[PLUG-TALK] Non-1 calling area from specific cities

Tom tomas.kuchta.lists at gmail.com
Thu Feb 2 20:56:19 UTC 2017


I forgot what was the original point beyond saving ones fingers to type
1-areaCode every time. I apologize in advance for what is to be
LOooNnnG piece.
I do not believe, I used to be designing these systems, that there is
any concept of local or long distance anymore, even on the leftovers of
what appears to be local circuits.
For at least the last 20+ years (with some very rare exceptions - as in
unicorn land) every phone call is treated as data on the local loops as
soon as it hits a line card (which converts it to digital) and is
globaly routed inside OCxxx/ATM/IP data traffic. The line card can be
either in your local exchange or somewhere at your block corner or even
at your kerb. I am assuming that we talk about classic copper phone
line circuit and not VOIP from your VOIP box or modem. All this means
that voice traffic routing and delivery is by a few orders of magnitude
cheaper than the actual cost and traffic needed for long
distance/international packet tracking, billing and calculations.

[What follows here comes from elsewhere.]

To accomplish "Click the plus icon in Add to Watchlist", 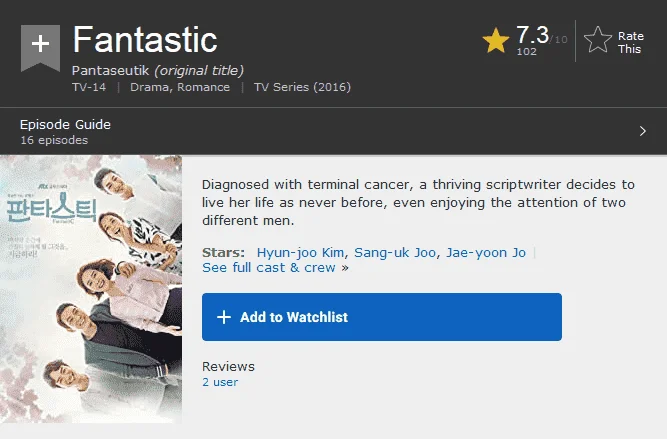I will [224, 317].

If you observe that sometimes you need to dial 503 or 1-503 and
sometimes you do not and can use only xxx-yyyy - that is identical to
default domain search at your line termination config. All the phone
service operators could set those defaults if they wish, but for many
reasons they do not. One of the primary reasons is phone number
portability. If your operator sets defaults on your line, they need to
maintain that info related to your location and how/where your voice
data traffic gets routed. This is obviously hard and error prone, and
restricts the operator's ability to treat all the traffic the same.

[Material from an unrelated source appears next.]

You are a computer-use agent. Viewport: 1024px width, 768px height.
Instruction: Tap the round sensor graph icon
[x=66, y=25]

Additionally it makes services such as - you phone rings at home and at
your cell phone too AND at one/all of the 3-letter-agencies (TM) -
difficult to configure and maintain.
It is of my opinion that the "old" behavior is of a legacy glitch type:
"do not mess with thing that works, especially if you do not understand
them fully" and as such have no meaning to the actual voice traffic
routing/treatment.
All that being said, voice/data lives in oligopoly la-la land around
here, so it is conceivable that user/taxpayer pays for old fashion
mechanical circuit switching aggregated at old fashioned regional
exchange in some isolated places. Though those instances should be easy
to spot by unavailability of easily deploy-able ADSL, cell of fiber
internet connectivity options for the land line.
If someone charges you for the voice phone calls these days - it is for
two reasons only: a) They can (no competition) b) They are running
billing company and not a telecom business. Standard uncompressed voice
traffic is 64kb/s - that is 125,000,000 seconds of conversation per TiB
which is roughly 4 years of constant talking (uncompressed) at AWS
retail price about $4 per TB delivered. What is the point of billing
for the voice traffic in the presence of $10-$40 monthly fixed charge
per landline - other than that your telco can charge you whatever they
dream up on the billing day. Hence - at the telecom level - all voice
traffic is the same - local/longDistance/International, if it is not
the same - someone is wasting $$, so they could charge $$$$ someone
else for it.
Tomas
On Thu, 2017-02-02 at 11:36 -0800, wes wrote:
> On Thu, Feb 2, 2017 at 9:49 AM, Rich Shepard <
> rshepard at appl-ecosys.com> wrote:
> > On Thu, 2 Feb 2017, Russell Johnson wrote:
> > 
> > > On my AT&T cellular, I don't have to dial a one for anywhere in
> > the US. 10
> > > digits.
> > 
> > Russ,
> > 
> >    My Verizon cell phone also knows when a 1 is required. It would
> > be helpful
> > to know the algorithm applied to do this.
> there is not an algorithm. cell phone carriers initiate all calls the
> same way. they simply have no concept of "local" vs "long distance".